Василий Тихонович отгребал снег, когда появился председатель поселкового Совета.
— Идем в избу, — сказал Сероко, — большой разговор есть. — И достал из кармана сложенный лист бумаги. — Аргиш прибегал, бумагу привезли. Читай, однако!
— Мне бумага?
— Ты читай, читай! — В голосе Сероко послышалась строгость.
— Придется прочитать, если требуешь, — сказал Шибякин и, вчитываясь в буквы, громко произносил слово за словом: — «Окружном Ямало-Ненецкого округа предлагает всем председателям сельских Советов оказывать постоянную помощь изыскательским партиям геологов, топографов, которые проводят исключительно важную работу по определению природных богатств нашего края. Предоставлять избы для ночлега, выделять оленей для перебазировки, а также снабжать продуктами: мясом и рыбой!»
Шибякин посмотрел на Сероко.
— Читал бумагу?
— Много раз. Мы с председателем колхоза Вануто помогали тебе. Давали оленей на Пур. Что тебе еще надо?
— Стекло для моей керосиновой лампы, — сказал Шибякин и похлопал председателя сельского Совета по плечу. — А ты говорил, я маленький начальник.
— Маленько ошибался. Ты большой начальник! — Сероко поднял вверх руку, но, несмотря на все старания, не мог дотянуться до плеча Шибякина.
— Большой начальник и маленький начальник пойдут чистить аэродром от снега! — сказал требовательно Шибякин.

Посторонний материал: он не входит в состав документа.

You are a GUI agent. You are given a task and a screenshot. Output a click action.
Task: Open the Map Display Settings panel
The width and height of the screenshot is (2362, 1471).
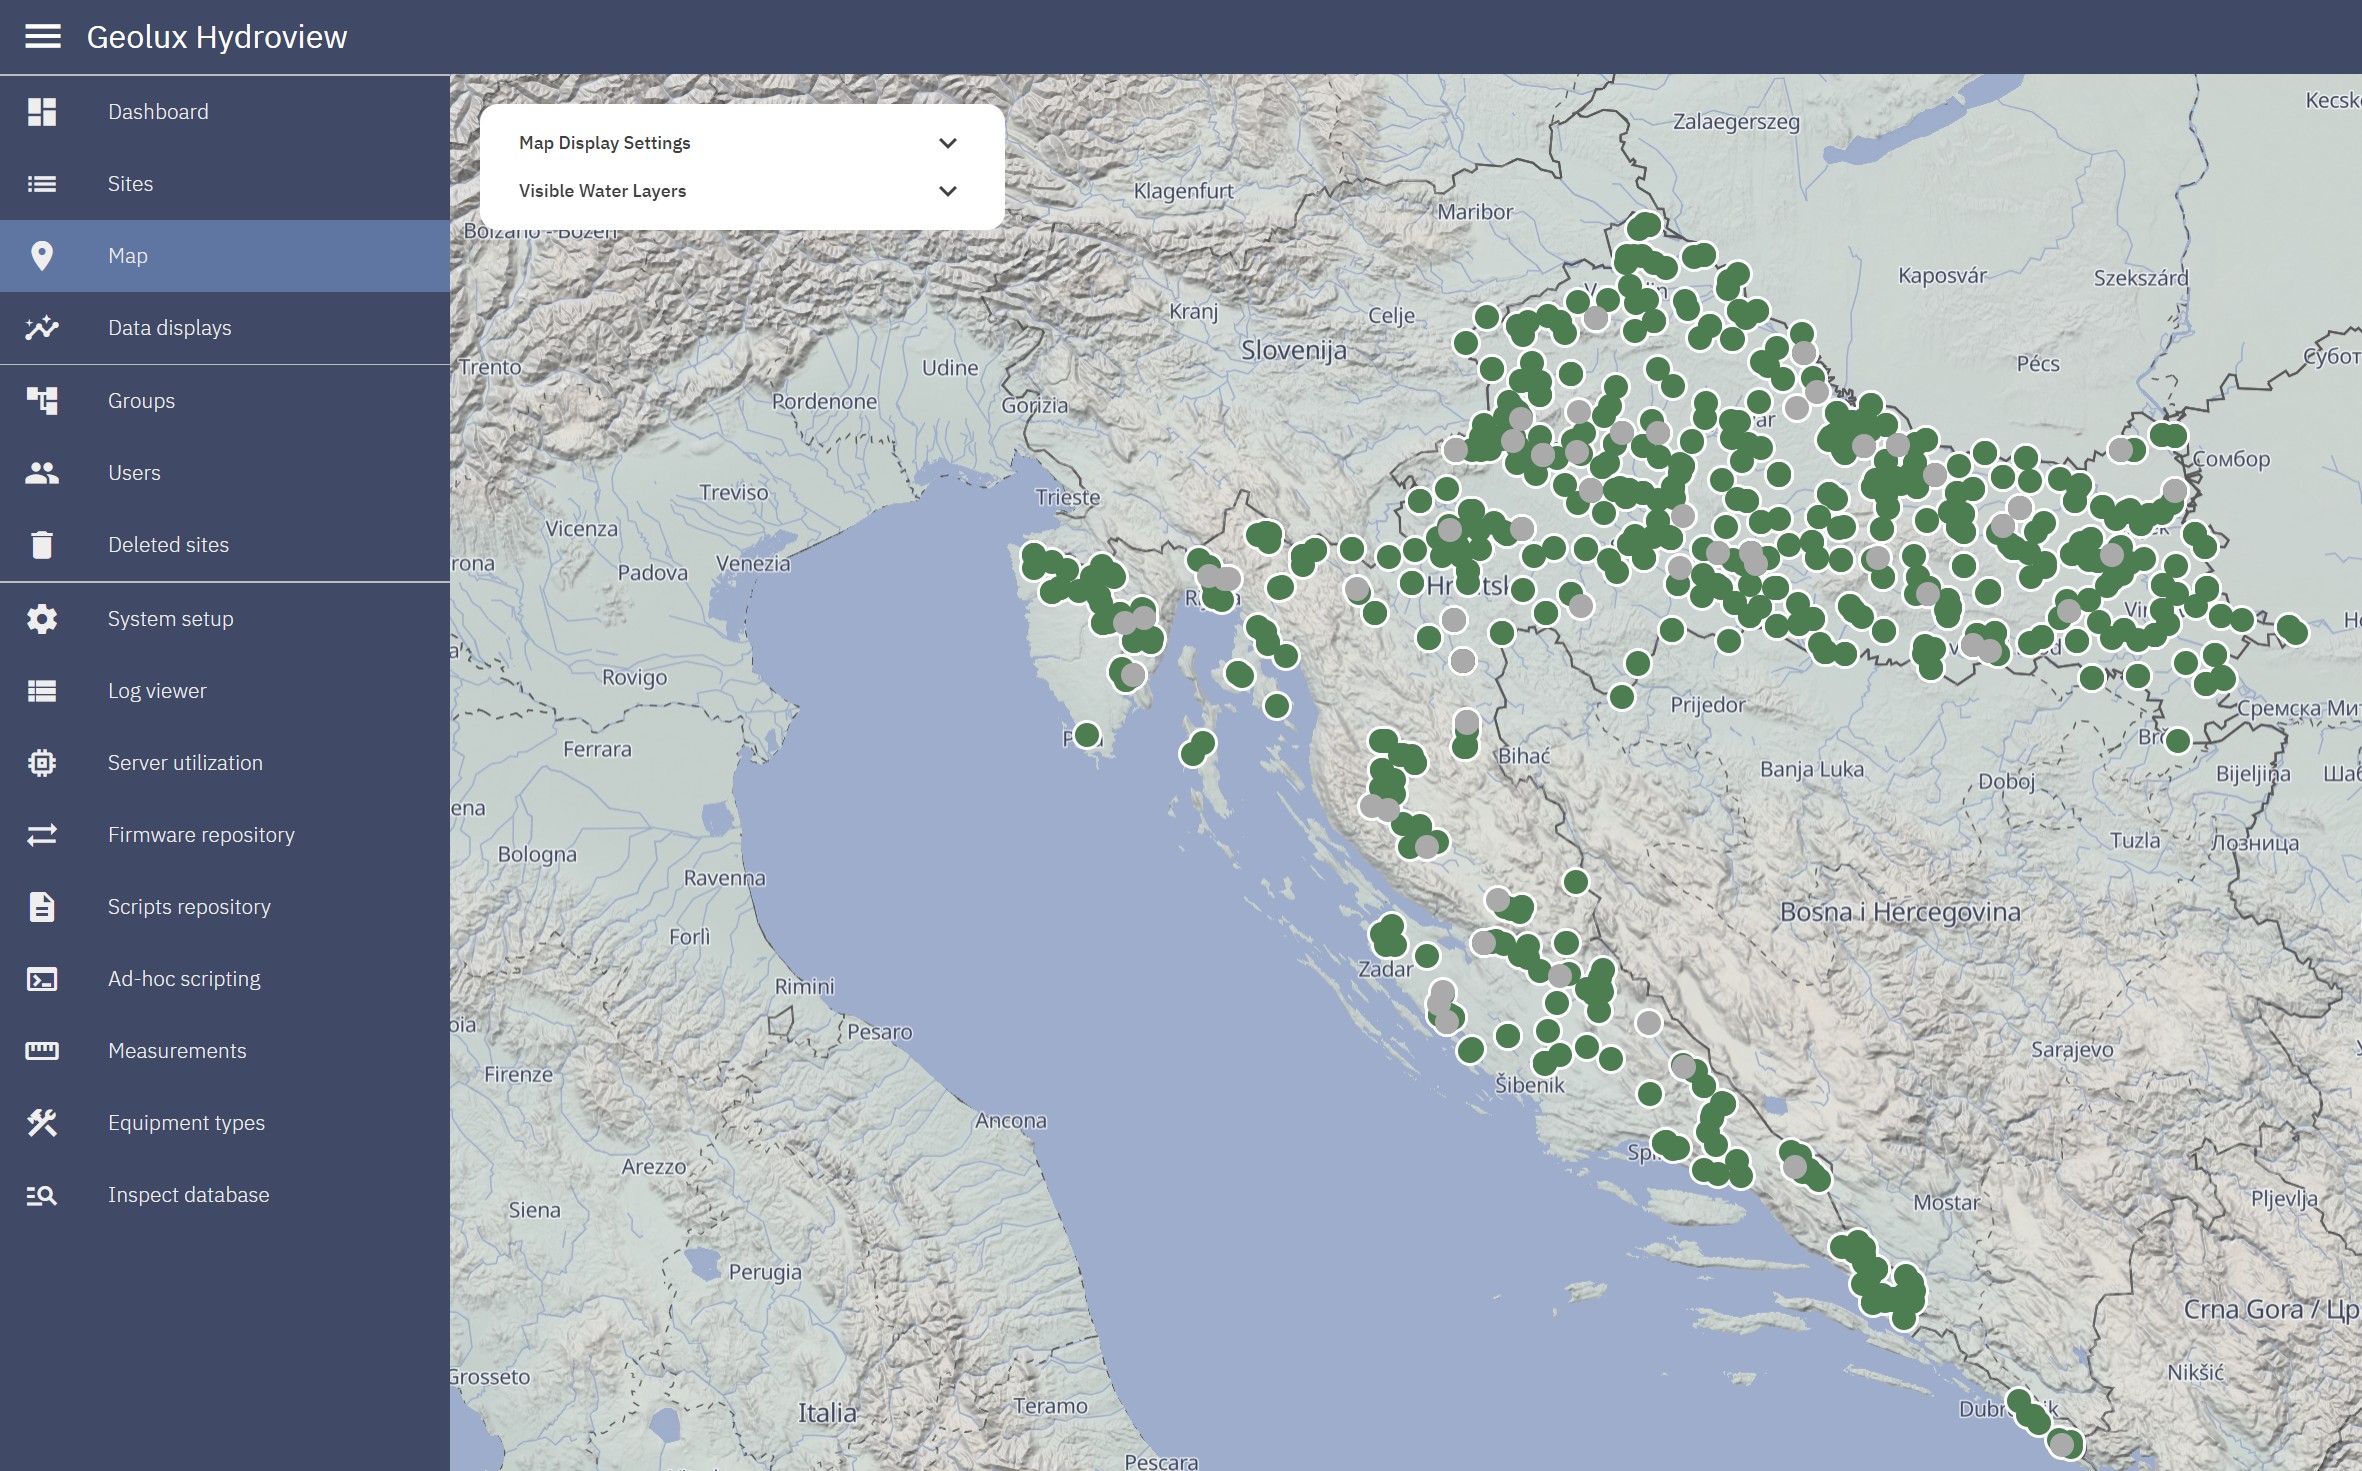click(605, 143)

Кого угодно могла обмануть зимняя тундра. Мочажины и кустарники завалены снегом. Не за что глазу зацепиться, одни заструги на обкатанном крепком насте со струящимися тонкими косичками снега. Но Пирцяко Хабиинкэ узнавал места, где гонял оленей.
Ему повезло. Наткнулся на следы. Снег издырявлен острыми копытами оленей. Из круглых лунок выглядывают оторванные веточки березок и ниточки ягеля.
Оленевод двинулся за стадом. По выбитой оленями тропе ему было легко идти.
Пирцяко Хабиинкэ удивился, когда вышел к большой трубе — куда выше важенки. Как труба попала в тундру, он не знал. После мерки — пробега оленей животным давали отдых. А тут одна труба встретилась с другой, и вместе умчались куда-то вдаль.
На бугре Хабиинкэ нашел свое становище. Два чума ставили Хосейка и Арсентий, третий — его жена. В снегу глубокие дырки от шестов; лежали передутые черные угли от костров.
Пирцяко Хабиинкэ поднял маленький тынзян. Тынзян мог потерять Няколя. По поверью — это большое несчастье. Надо скорее догнать стадо и защитить сына. Но не было сил преодолеть последний переход.
На краю болота Пирцяко Хабиинкэ наткнулся на балок. Обошел его со всех сторон, утаптывая снег. Заглянул в замороженные окна. «Изба, не изба. Новый русский чум!» — сказал он, не скрывая удивления, хотя уже начал привыкать к неожиданностям.
С трудом открыл дверь домика и оказался в маленькой комнате. В углу на растопыренных ногах стояла железная печка. Но особенно бригадир обрадовался алюминиевому чайнику.
Отыскал топор. На полке оказалась буханка замерзшего хлеба, мясо и стеклянная банка с крупой.
Пирцяко Хабиинкэ повеселел. Топором нарубил сушняка. В печке запылал огонь, и по крашеному потолку заскользили капли воды. Крышка на чайнике запрыгала.